Question

Let F(x) be the cdf of the continuous-type random variable X, and assume that F(x)=0 for x<=0 and 0<F(x),1 for 0<x. Prove that if P(X>x+y|X>x)=P(X>y), then F(x)=1-`e^(-lamdax` , 0<x ?

Hint: show that g(x)=1-F(x) satisfies the functional equation

g(x+y)=g(x)g(y),

which implies that g(x)=a^(cx)

Answer 1

`"F"(x) = { (1-e^(-lambdax), x>=0), (0, x<=0) :}`.

Explanation:

You are given

`"P"(X>x+y | X>x)="P"(X>y)`.

By conditional probability,

`"P"(X>x+y | X>x)=("P"(X>x+y nn X>x))/("P"(X>x))`,

If `X>x+y` and `x,y > 0` then `X>x`.

Then,

`"P"(X>x+y | X>x)=("P"(X>x+y))/("P"(X>x))`.

Substituting,

`"P"(X>x+y)="P"(X>x)"P"(X>y)`.

By the definition of the cumulative distribution function we know that
`"P"(X>x) = 1-"F"(x)`.

We can substitute this in and find that,

`(1-"F"(x+y))=(1-"F"(x))(1-"F"(y))`.

If we define `"g"(x) = 1 - "F"(x)` as your hint suggests then,

`"g"(x+y)="g"(x)"g"(y)`.

I will now find the solutions to this functional equation. Taking logarithms of both sides gives

`ln("g"(x+y)) = ln("g"(x)) + ln("g"(y))`.

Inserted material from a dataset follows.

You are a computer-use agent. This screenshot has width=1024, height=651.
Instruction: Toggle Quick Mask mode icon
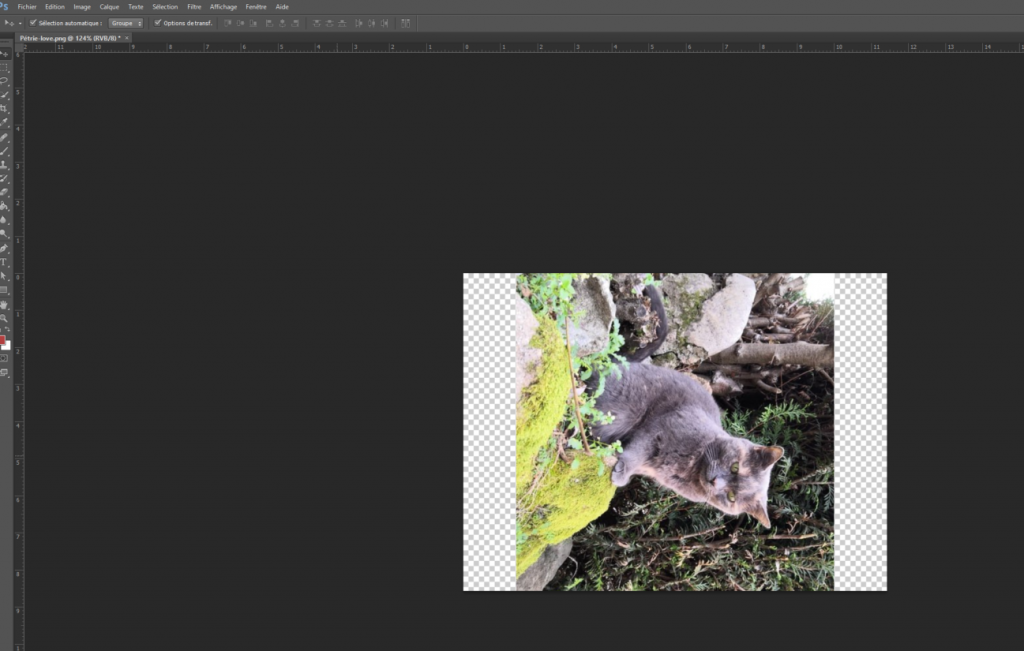click(x=4, y=358)
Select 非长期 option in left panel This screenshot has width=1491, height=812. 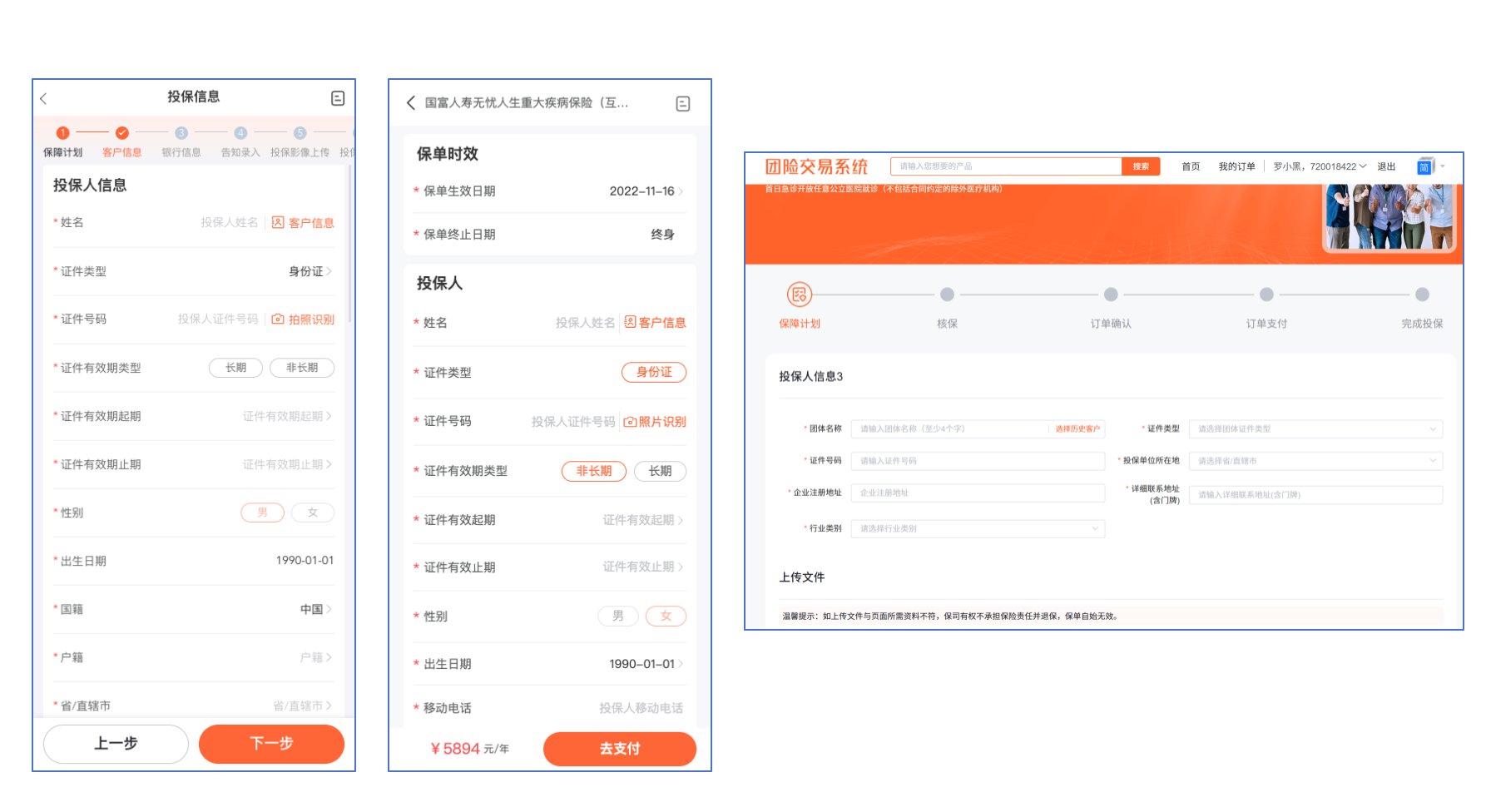tap(301, 368)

Defining `"G"(x) = ln("g"(x))` means that `"G"(x)` satisfies the functional equation

`"G"(x+y) = "G"(x)+"G"(y)`.

To solve for the most general `"G"(x)` that satisfies this equation write `"G"(x)` as it's series `"G"(x) = sum_n a_n x^n`.

Then,

`sum_n a_n (x+y)^n = sum_n a_n (x^n+y^n)`
`sum_n a_n (sum_k a_k x^k y^(n-k) ) = sum_n a_n(x^n+y^n)`
(if anyone can format binomial coefficients properly let me know!)

Coefficients of `x` and `y` on either side must be the same. For `n>=2`, on the left hand side we have powers of `xy` whereas these do not exist on the right hand side. We conclude `n<=1`. I.e. `"G"(x) = c_o + c_1x`.

`c_0 + c_1(x+y) = 2c_0 + c_1(x+y)`.

Then `c_0=2c_0=> c_0=0` and we conclude `"G"(x) = c_1x.`
As `"G"(x) = ln("g"(x))`, this implies that `"g"(x) = e^(c_1x)`.

We defined `"g"(x) = 1 - "F"(x)`. Then,

`"F"(x) = 1-e^(c_1x)`.

We already specified the property `x>0` earlier. As `x \to \infty`, `"F"(x) \to 1`. This means that `c_1` must be a negative number. Defined `c_1 = - \lambda`, for some `lambda > 0`.

Then,

`"F"(x) = { (1-e^(-lambdax), x>=0), (0, x<=0) :}`.

This gives us a probability density function `"f"(x)` of

`"f"(x) = {(lambda e^(-lambdax), x>=0), (0, x<=0):}`.

This is called an exponential distribution.